* _What the exercise asks_
Starting at the line that contains "Click the 이름 name input field", print each line exactly through the end of the listing. Skip any pictures and add nothing.

====== Information supplied

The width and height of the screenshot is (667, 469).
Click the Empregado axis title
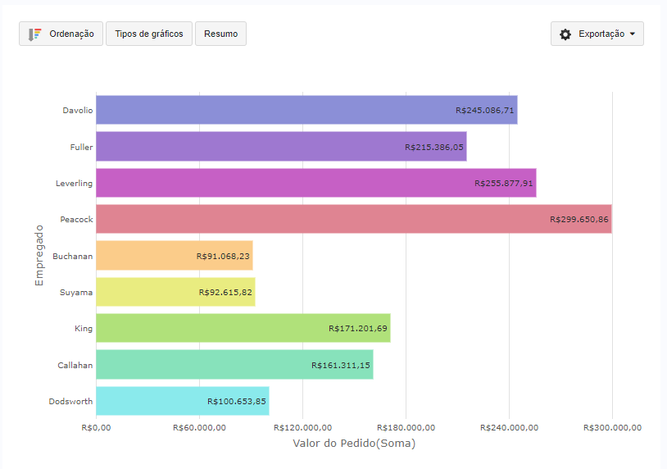click(39, 255)
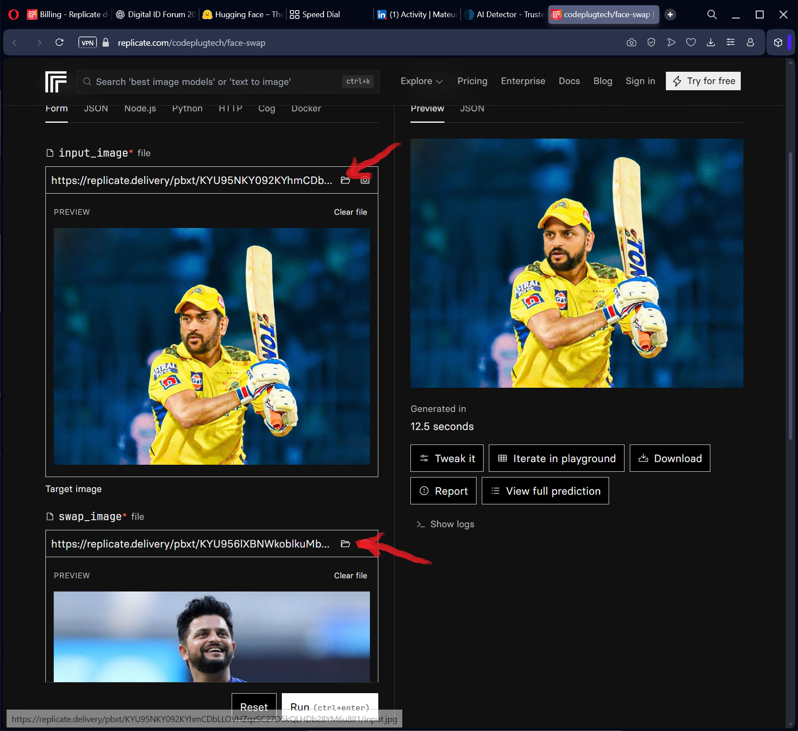
Task: Click the browser snapshot camera icon
Action: pos(632,43)
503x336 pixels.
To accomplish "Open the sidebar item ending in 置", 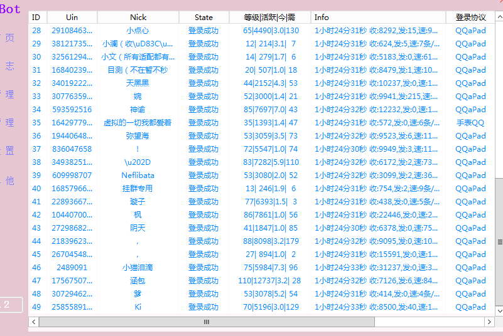I will (9, 151).
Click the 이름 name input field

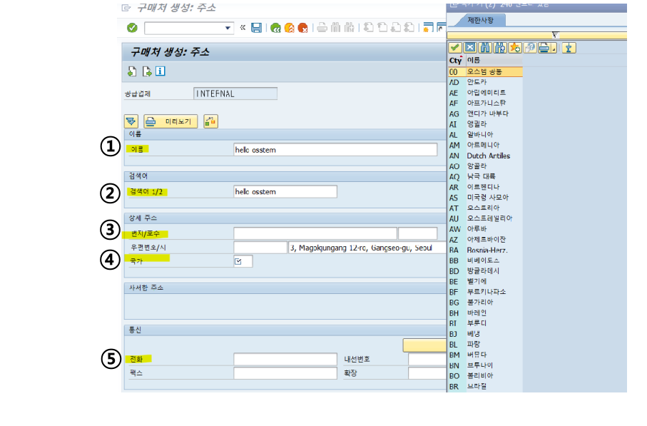click(x=335, y=150)
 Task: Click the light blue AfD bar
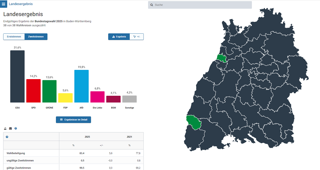tap(81, 86)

============

* _Result for this exercise_
Click the 이름 name input field

click(x=335, y=150)
 Task: Click the light blue AfD bar
tap(81, 86)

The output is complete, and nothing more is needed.